Несмотря на мамину энергию и напористость, подлинным главой нашей семьи был папа. У отца был жизненный опыт, который он умел использовать, чтобы принять на себя всю тяжесть в критических ситуациях. Когда я родилась, ему был сорок один год. У него был ровный и располагающий к себе характер, негромкий голос и плохое здоровье. К счастью, он не был мнителен. Я помню его уже седым, с сильно поредевшими волосами. На фотографии «варшавского» периода у него замечательная шевелюра, усы щеточкой и даже угадывается румянец. Сам он это фото не любил и называл его «парикмахерским».

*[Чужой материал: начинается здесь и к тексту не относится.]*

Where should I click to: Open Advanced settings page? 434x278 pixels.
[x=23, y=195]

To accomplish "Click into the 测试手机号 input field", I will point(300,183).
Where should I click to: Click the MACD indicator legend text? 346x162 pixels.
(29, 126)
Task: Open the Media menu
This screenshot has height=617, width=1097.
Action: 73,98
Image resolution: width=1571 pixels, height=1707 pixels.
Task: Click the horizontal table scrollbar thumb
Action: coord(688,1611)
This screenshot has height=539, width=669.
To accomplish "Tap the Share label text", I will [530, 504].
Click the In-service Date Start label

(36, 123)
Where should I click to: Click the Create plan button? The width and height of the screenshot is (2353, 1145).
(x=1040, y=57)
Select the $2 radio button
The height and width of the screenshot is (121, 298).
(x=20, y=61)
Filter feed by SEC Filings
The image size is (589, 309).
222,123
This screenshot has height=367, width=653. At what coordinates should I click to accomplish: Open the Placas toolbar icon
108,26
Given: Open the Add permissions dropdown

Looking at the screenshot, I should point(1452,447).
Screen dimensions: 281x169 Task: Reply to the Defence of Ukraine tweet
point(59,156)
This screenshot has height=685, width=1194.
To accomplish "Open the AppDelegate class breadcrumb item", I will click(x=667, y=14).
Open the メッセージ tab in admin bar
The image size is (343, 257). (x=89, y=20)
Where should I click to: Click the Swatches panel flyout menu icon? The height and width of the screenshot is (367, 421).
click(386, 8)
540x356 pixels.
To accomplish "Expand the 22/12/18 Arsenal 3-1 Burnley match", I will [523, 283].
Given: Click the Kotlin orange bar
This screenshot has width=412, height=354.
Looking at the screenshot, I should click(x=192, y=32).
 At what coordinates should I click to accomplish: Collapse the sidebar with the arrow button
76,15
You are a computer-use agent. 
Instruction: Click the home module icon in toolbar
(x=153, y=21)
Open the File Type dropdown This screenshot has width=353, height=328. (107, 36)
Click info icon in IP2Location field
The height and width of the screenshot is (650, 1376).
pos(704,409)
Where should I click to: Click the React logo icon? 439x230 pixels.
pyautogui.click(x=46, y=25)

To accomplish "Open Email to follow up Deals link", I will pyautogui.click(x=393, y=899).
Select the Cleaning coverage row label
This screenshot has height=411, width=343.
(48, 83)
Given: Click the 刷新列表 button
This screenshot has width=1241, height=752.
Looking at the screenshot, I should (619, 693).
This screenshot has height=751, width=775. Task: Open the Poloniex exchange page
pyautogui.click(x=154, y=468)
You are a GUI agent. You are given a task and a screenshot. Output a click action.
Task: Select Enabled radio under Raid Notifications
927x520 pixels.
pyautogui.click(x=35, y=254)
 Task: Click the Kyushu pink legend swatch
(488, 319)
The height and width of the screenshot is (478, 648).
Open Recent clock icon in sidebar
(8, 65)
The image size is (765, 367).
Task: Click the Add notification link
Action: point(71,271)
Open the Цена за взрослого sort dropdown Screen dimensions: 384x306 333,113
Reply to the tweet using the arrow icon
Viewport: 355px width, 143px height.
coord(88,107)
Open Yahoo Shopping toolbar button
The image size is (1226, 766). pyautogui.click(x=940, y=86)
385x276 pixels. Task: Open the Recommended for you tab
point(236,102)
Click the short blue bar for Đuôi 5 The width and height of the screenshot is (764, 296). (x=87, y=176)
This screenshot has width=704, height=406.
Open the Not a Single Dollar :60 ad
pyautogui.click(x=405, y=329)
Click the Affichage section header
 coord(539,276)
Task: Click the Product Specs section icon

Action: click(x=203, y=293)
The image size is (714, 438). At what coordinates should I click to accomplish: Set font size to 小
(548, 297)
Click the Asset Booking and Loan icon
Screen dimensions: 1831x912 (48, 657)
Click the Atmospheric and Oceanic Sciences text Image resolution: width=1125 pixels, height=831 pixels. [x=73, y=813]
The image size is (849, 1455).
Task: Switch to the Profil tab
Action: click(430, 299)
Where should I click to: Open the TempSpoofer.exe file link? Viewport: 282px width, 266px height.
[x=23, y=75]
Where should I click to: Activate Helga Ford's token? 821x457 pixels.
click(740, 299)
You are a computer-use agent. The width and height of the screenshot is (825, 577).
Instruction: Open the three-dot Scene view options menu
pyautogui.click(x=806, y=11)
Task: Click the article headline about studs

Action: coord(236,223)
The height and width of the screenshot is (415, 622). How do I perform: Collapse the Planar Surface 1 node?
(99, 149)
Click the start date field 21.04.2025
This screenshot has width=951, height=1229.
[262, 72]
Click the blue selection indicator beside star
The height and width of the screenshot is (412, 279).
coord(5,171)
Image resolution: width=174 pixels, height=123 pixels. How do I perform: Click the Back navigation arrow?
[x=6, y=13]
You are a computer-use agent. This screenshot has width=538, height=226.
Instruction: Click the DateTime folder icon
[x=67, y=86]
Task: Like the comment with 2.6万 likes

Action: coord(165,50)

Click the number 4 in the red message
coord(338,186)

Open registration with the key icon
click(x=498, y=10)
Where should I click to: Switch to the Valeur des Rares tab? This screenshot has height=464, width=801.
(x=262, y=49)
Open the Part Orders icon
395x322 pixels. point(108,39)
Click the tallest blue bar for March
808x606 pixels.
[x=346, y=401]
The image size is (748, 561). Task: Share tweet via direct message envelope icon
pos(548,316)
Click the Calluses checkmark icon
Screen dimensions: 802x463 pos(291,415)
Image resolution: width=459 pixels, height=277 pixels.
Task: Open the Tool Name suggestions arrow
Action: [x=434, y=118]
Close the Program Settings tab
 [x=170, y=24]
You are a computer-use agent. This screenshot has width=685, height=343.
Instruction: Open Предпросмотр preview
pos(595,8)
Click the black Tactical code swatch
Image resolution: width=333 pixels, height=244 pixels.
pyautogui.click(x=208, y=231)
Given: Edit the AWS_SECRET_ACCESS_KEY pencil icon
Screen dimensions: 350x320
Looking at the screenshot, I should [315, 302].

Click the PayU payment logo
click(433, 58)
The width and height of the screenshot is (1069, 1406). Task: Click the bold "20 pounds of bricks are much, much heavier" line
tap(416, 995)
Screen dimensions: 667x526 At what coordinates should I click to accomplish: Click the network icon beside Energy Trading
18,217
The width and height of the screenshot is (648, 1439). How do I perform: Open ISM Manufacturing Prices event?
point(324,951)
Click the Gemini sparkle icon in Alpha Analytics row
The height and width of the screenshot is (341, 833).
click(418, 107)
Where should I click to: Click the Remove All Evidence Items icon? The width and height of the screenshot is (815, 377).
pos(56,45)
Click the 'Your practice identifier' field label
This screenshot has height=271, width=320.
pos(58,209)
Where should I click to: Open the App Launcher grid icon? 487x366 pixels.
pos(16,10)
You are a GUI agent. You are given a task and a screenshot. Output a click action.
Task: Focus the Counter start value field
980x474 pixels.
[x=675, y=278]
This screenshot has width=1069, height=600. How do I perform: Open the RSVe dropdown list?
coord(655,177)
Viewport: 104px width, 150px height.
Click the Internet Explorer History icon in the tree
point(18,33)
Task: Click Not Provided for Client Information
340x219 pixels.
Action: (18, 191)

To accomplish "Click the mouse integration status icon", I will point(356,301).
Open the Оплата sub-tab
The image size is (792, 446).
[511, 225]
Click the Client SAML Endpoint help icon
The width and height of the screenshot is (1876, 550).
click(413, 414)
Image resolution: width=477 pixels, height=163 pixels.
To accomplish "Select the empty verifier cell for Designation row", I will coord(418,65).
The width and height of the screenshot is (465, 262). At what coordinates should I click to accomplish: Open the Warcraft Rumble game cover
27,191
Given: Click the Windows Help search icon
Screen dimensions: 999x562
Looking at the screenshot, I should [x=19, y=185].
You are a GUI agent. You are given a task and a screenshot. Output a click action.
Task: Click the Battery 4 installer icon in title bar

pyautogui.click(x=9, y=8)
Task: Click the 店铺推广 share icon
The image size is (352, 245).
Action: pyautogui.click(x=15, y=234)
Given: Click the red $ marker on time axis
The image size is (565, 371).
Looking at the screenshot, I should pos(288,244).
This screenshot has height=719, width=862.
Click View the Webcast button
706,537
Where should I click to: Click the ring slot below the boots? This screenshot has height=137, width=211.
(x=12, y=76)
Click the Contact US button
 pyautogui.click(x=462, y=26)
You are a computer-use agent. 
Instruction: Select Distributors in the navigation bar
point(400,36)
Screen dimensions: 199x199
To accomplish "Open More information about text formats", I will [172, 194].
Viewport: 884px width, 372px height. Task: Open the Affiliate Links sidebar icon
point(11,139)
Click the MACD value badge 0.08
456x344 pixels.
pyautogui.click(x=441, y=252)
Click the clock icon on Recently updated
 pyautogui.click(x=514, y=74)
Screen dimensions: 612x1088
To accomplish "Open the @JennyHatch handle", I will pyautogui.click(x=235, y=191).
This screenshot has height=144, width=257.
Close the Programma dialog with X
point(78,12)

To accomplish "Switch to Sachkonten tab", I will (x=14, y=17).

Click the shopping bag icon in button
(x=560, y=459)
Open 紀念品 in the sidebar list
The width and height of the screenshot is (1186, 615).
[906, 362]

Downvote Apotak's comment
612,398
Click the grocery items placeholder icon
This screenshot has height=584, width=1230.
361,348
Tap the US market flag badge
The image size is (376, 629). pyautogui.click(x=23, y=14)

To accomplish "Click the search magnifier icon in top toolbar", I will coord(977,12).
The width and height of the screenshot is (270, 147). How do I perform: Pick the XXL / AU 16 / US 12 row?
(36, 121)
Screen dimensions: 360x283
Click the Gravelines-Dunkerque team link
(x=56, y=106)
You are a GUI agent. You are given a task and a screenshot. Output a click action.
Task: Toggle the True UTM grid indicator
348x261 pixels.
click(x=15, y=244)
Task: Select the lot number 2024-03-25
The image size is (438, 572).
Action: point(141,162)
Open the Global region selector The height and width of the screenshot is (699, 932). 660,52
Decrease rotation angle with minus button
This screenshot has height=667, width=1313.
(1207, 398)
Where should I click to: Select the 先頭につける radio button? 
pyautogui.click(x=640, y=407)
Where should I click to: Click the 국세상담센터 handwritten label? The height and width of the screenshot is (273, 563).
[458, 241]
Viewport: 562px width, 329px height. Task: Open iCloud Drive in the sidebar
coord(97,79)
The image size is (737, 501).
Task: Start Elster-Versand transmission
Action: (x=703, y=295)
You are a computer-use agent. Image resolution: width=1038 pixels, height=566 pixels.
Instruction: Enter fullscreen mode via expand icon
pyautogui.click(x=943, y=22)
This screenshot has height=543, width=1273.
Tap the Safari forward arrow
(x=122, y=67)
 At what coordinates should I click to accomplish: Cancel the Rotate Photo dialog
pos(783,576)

Папа был общительным и приветливым человеком. К нему ходили жаловаться и советоваться менее образованные или менее опытные люди, особенно женщины — соседки по даче или дому на Тверской, молоденькие сотрудницы из его отдела. Когда отца хоронили, ко мне подходили одна за другой заплаканные женщины, представляясь: «Неля», «Аня», «Инна». В отличие от мамы, у отца были друзья, но у нас дома они не бывали, и я, в сущности, их не знала. Маму вообще раздражали чужие люди в доме. Мне это доставило много тяжелых минут, чтобы не сказать большего. Правда, сейчас я понимаю, что на это были причины. При том, как тяжело мама работала, она до шестидесяти лет жила в коммунальной квартире. Я мало бывала на кухне, хотя у меня были свои обязанности по хозяйству. Но мама была вынуждена видеть чужих людей постоянно. «Своей» комнаты, куда можно закрыть дверь, у нее не было никогда. (Одну из наших двух смежных комнат родители решились сделать «моей», когда мне исполнился двадцать один год.) Не менее важно и то, что мама не принадлежала себе и дома. Сколько я себя помню, ей даже не приходило в голову сказать, чтобы ее вообще не звали к телефону. По-видимому, она постоянно мечтала побыть одна.
С другой стороны, любой пришедший в дом человек — даже случайный — был гостем. Гостей же, по маминым понятиям, надо было угощать. Это означало как минимум пирог, а вовсе не ванильные сухари, хотя мы жили напротив булочной Филиппова, и уж никак не «готовый» торт, хотя Столешников с его знаменитым кондитерским магазином был просто через дорогу.
Папа считал, что праздник — это настроение и, скажем, цветы и бутылка хорошего вина, а вовсе не замученные беготней на кухню хозяева. В этом он был типичным европейцем. Мама этого принять так и не смогла: стол должен был ломиться, а иначе это был бы не праздник, а позор. Соответствующие замечания она продолжала мне делать, когда я была уже двадцать лет как замужем.
Мама была на «ты» с людьми самых разных чинов и званий — от крупных хозяйственников и профессоров до «своего» маляра Миши и часто возившего ее шофера Виктора. Миша и Виктор были моложе мамы на поколение, и их «ты» в комбинации с именем и отчеством было знаком почтительной симпатии. Миша прошел с мамой несколько крупных строек и ценил то, что благодаря маминым связям из «фондов» (т. е. по особым распоряжениям) для работы отпускались действительно хорошие материалы.
Виктор был улыбчивый русский одессит и долго ездил с мамой на трофейном «джипе» с красным крестом. В нем было что-то от ординарца, опекающего генерала. Мало того, что он всегда норовил успеть отвезти маму после работы домой на Тверскую — он полагал, что по дороге надо хоть еды купить. С этой целью он, не обращая внимания на дорожные знаки, останавливался, где считал нужным, и говорил выжидающе: «Ну? А штекл брет?» (Хлеба?)
Отца в подобной ситуации я не могу себе представить. Церемонным он не был, но, как говорили в старину, был человеком учтивым. В разные времена вокруг нас бывали люди, которых, независимо от возраста, все звали по имени или, по русскому обычаю, только по отчеству. Если бы не отец, я бы не знала, что молочницу Маню, которая много лет носила нам молоко на дачу, звали Мария Петровна, а соседку по лестничной площадке — Матрена Захаровна.